601 F.2d 214
4 Fed. R. Evid. Serv. 1378
UNITED STATES of America, Plaintiff-Appellee,
David P. NIX, Defendant-Appellant.
United States Court of Appeals,
Aug. 23, 1979.
Garland D. McInnis, Jr., Houston, Tex. (Court-appointed), for defendant-appellant.
Kevin M. Moore, Asst. U. S. Atty., Miami, Fla., for plaintiff-appellee.
Appeal from the United States District Court for the Southern District of Florida.
Before CLARK, GEE and HILL, Circuit Judges.
David P. Nix was convicted by a jury of 62 counts of mail fraud in violation of 18 U.S.C.A. §§ 1341, 1343 and 2, and sentenced to concurrent 5-year sentences on each count. He challenges his convictions on the grounds of prejudicial preindictment delay and three trial errors. No challenge is well taken.
When Nix discovered postal inspectors were investigating the "bust out" scheme he was perpetrating, he immediately fled to Mexico and remained there for more than four years. Even after his return he used an alias and took other action to avoid detection. When discovered, he was promptly indicted. The preindictment delay was of his own making and, whether prejudicial or not, is no defense to this prosecution.
Nix challenges, under Federal Rule of Evidence 615, the government's use of Postal Inspector Wesche as its final witness after Wesche had been designated to remain in the courtroom to assist the prosecutor during the testimony of all other government witnesses. The government was entitled to have Wesche's assistance. In re United States, 584 F.2d 666 (5th Cir. 1978). If defendant wished to invoke the suggested procedure of requiring that representative's testimony early on in the government's case, 584 F.2d at 667, he had the responsibility of bringing that wish to the attention of the trial court. Nix made no request for a cautionary instruction. See United States v. Pellegrino, 470 F.2d 1205 (2d Cir. 1972). The trial court did not commit error by failing to invoke these procedures sua sponte. In any event, Wesche's testimony was principally about matters he personally observed and was so independent of the testimony of other witnesses that no abuse of the court's discretion to permit his testimony was shown.
Based on Brady v. Maryland, 373 U.S. 83, 83 S.Ct. 1194, 10 L.Ed.2d 215 (1963), Nix objects to the government's failure to disclose that it possessed motion picture films taken of some activities observed by Wesche and a letter identifying a go-between Nix was using to conceal his presence in the United States. These items were inculpatory, not exculpatory, and could not have created "a reasonable doubt (of defendant's innocence) which did not otherwise exist." United States v. Agurs, 427 U.S. 97, 112, 96 S.Ct. 2392, 2402, 49 L.Ed.2d 342 (1976). The government did not offer the film and introduced the letter only upon cross-examination of Nix after he had denied that he attempted to conceal his identity upon his return.

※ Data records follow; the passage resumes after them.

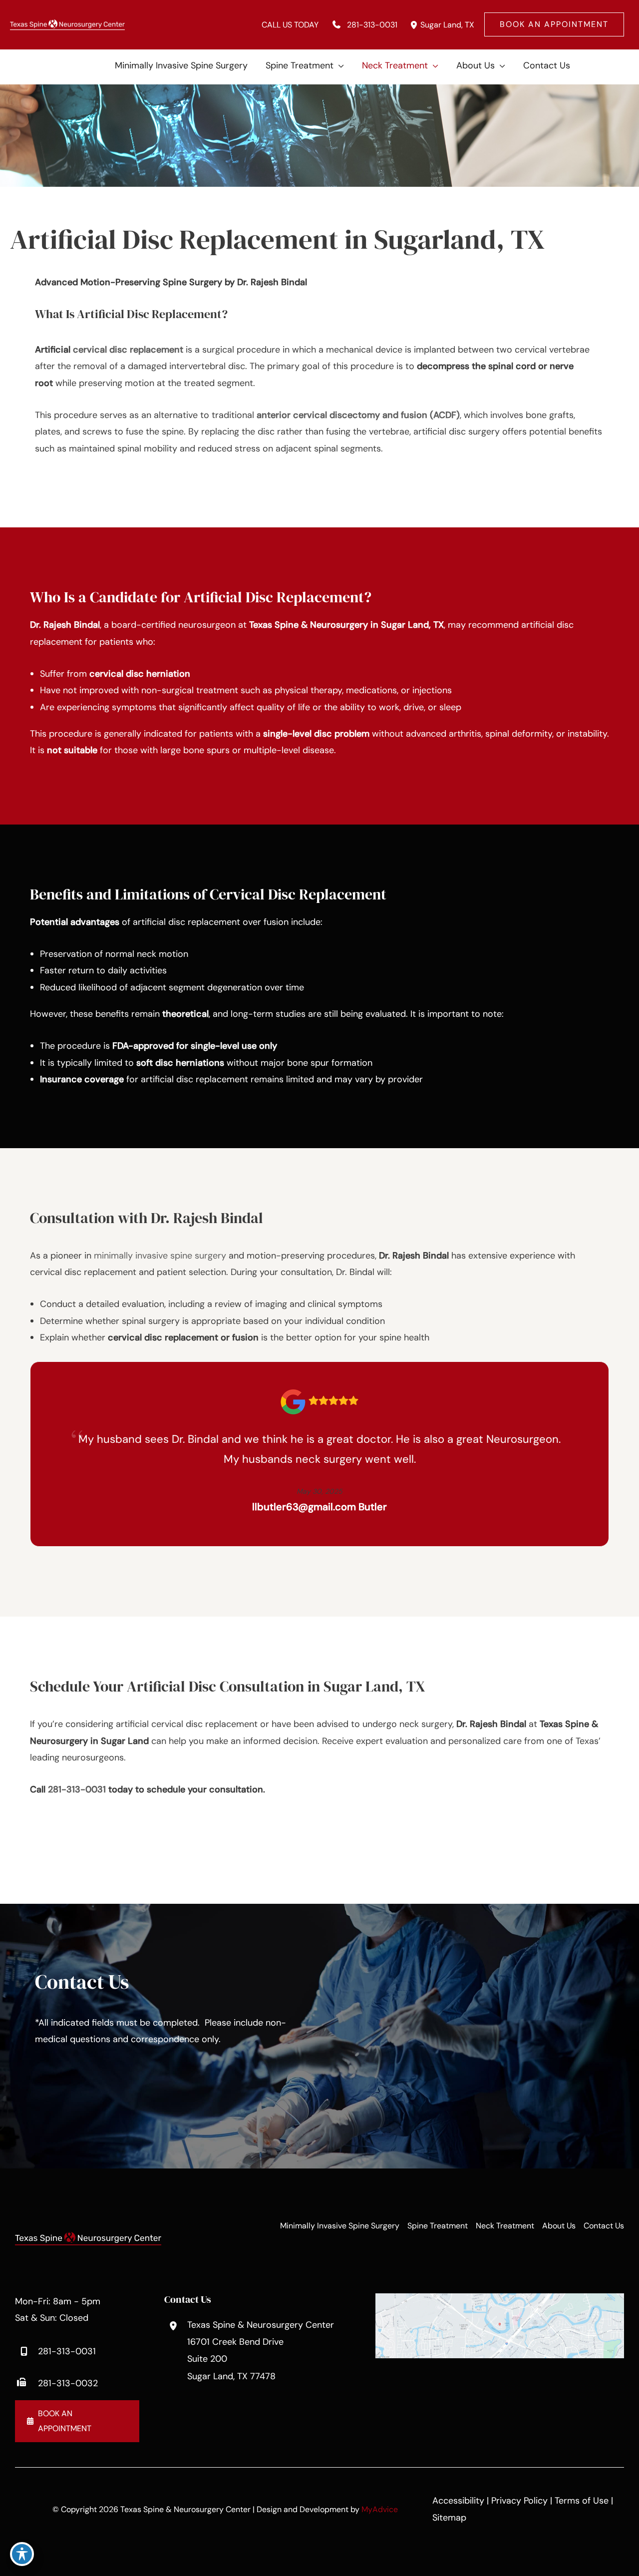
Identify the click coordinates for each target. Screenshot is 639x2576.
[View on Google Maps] (499, 2325)
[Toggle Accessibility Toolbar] (22, 2554)
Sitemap (449, 2518)
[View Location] (413, 24)
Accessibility (458, 2501)
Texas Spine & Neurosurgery (308, 625)
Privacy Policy (519, 2501)
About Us (559, 2225)
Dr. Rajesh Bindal (65, 625)
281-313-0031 (77, 1789)
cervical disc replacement (128, 350)
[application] (338, 65)
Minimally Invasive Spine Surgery (339, 2225)
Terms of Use (582, 2501)
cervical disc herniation (139, 674)
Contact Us (604, 2225)
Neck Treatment (505, 2225)
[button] (554, 24)
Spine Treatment (437, 2225)
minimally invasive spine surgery (160, 1256)
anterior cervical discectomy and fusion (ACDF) (358, 415)
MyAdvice (379, 2509)
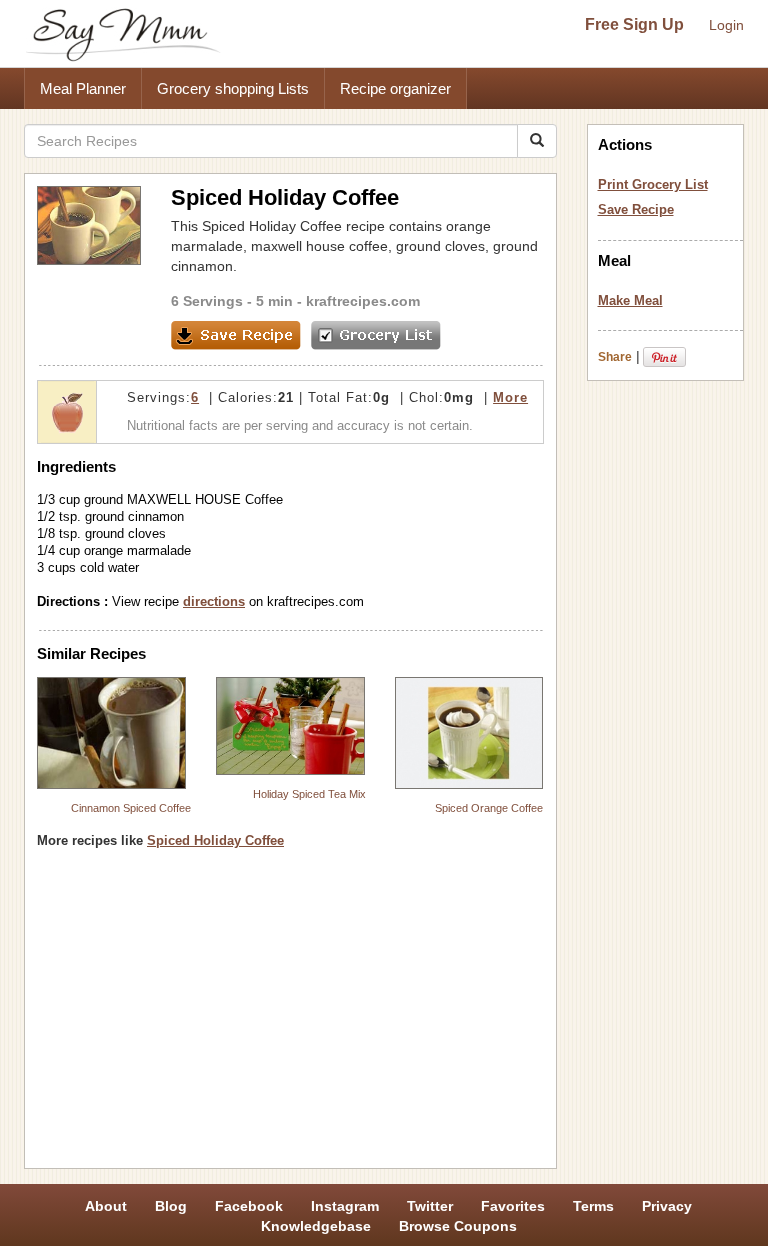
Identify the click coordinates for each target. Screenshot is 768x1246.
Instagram (345, 1206)
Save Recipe (636, 209)
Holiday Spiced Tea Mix (309, 794)
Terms (593, 1206)
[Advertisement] (290, 1016)
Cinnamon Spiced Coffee (131, 808)
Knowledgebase (316, 1226)
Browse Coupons (458, 1226)
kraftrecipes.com (363, 301)
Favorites (513, 1206)
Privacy (667, 1206)
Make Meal (630, 300)
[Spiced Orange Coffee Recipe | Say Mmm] (469, 733)
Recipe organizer (395, 88)
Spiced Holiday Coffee (215, 840)
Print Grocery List (653, 184)
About (106, 1206)
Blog (171, 1206)
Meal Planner (83, 88)
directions (214, 601)
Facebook (249, 1206)
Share (615, 357)
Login (726, 25)
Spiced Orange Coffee (489, 808)
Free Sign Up (634, 24)
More (510, 397)
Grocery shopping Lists (233, 88)
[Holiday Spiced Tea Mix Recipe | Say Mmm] (290, 725)
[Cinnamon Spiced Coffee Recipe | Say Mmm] (111, 733)
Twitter (430, 1206)
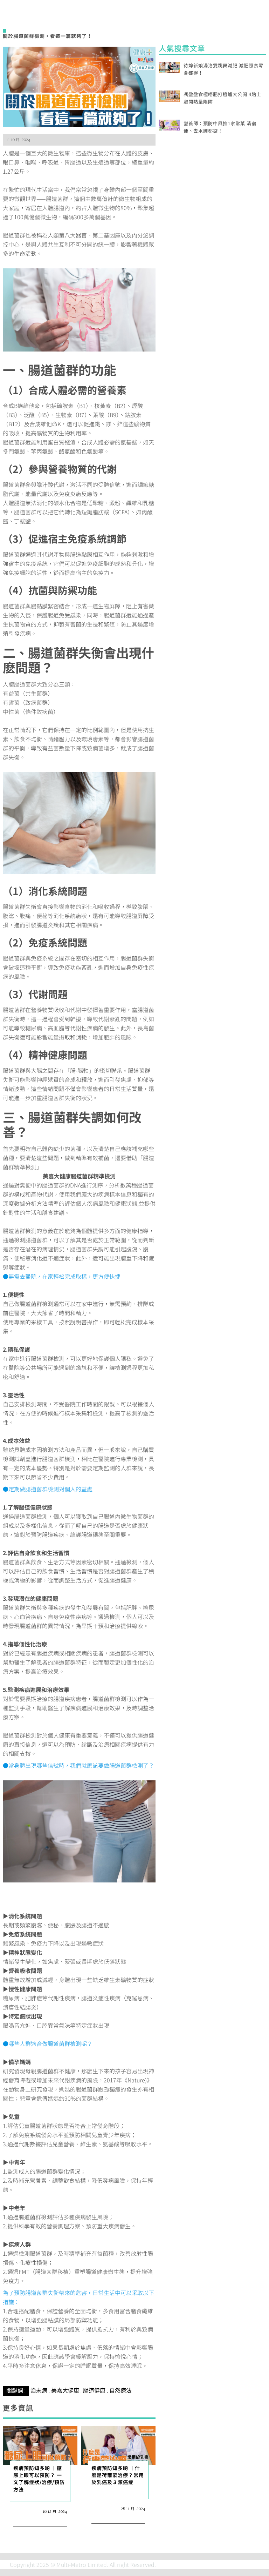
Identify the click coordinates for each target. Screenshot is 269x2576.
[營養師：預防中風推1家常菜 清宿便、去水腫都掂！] (169, 124)
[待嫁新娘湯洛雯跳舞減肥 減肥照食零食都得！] (169, 66)
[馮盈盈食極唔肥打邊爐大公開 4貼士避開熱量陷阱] (169, 95)
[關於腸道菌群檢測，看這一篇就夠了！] (79, 85)
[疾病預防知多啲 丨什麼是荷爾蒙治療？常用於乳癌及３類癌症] (118, 2444)
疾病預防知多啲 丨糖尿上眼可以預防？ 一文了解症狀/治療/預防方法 (39, 2478)
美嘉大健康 (65, 2390)
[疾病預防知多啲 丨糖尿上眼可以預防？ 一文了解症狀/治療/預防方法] (40, 2444)
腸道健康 (94, 2390)
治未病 (38, 2390)
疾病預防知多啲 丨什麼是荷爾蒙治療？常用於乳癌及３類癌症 (117, 2475)
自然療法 (120, 2390)
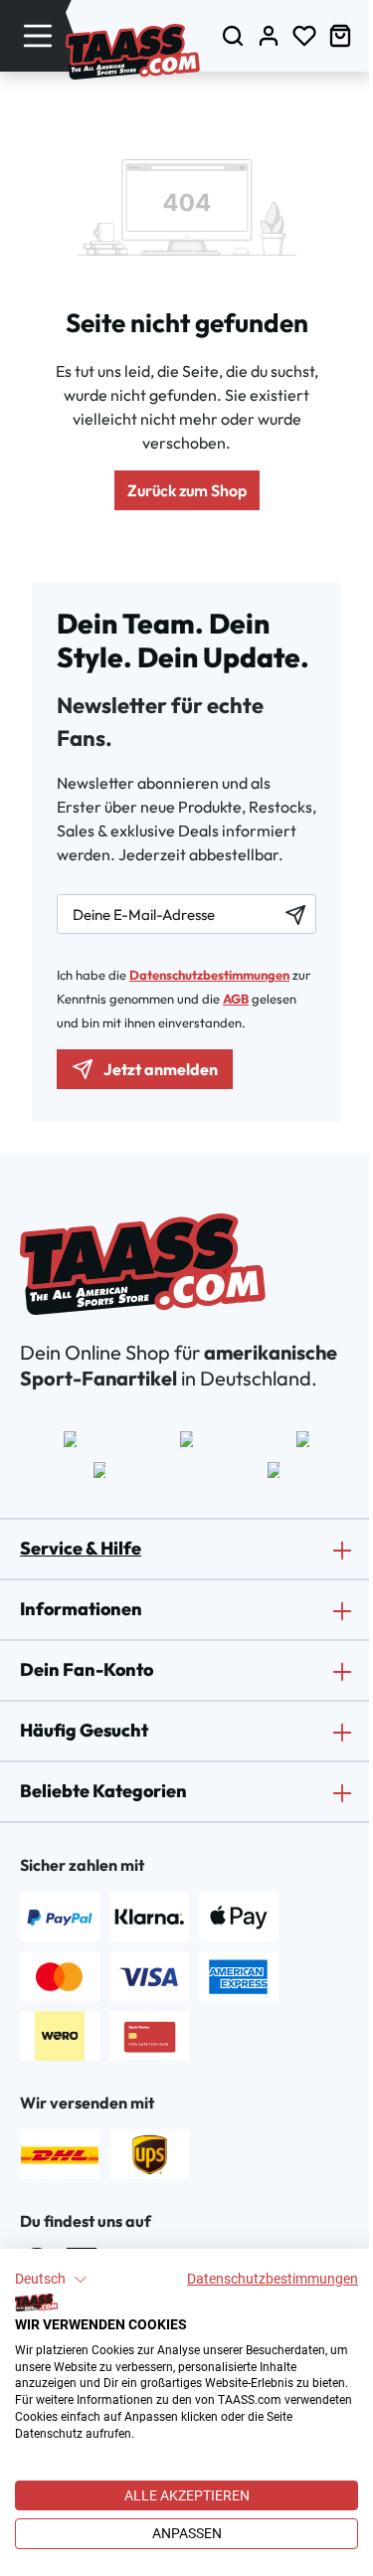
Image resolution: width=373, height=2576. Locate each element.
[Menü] (38, 35)
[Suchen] (233, 35)
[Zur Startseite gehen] (133, 52)
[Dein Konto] (268, 35)
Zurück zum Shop (187, 490)
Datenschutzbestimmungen (272, 2279)
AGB (236, 999)
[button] (51, 2280)
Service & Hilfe (80, 1548)
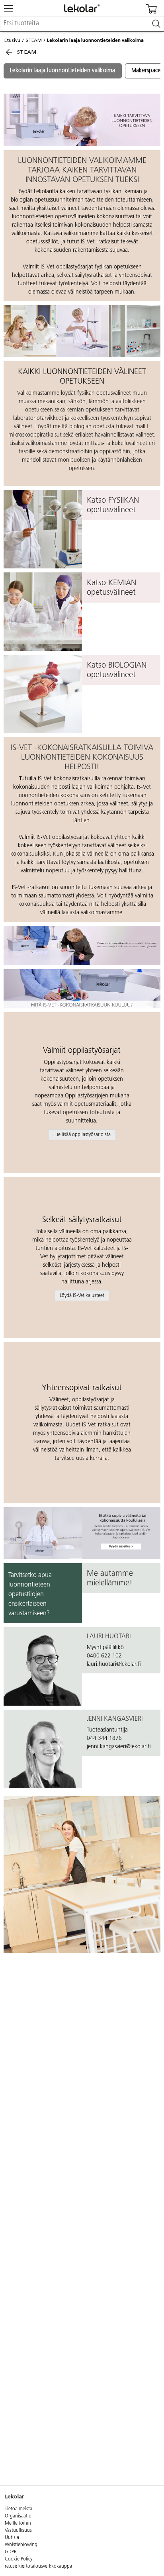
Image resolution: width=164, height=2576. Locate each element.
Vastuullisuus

Nix finally urges that the failure to produce the Wesche films and sound recordings, violated the provision of the court's "Standing Discovery Order," which required disclosure of whether defendant was the subject of any electronic surveillance, and deprived him of due process. The requirement to disclose electronic surveillance does not encompass disclosure of motion picture films and direct sound recordings made in connection therewith. A second discovery order covered photographs which the government intended to use to prove its case-in-chief. Since it did not offer the films, this order was not violated.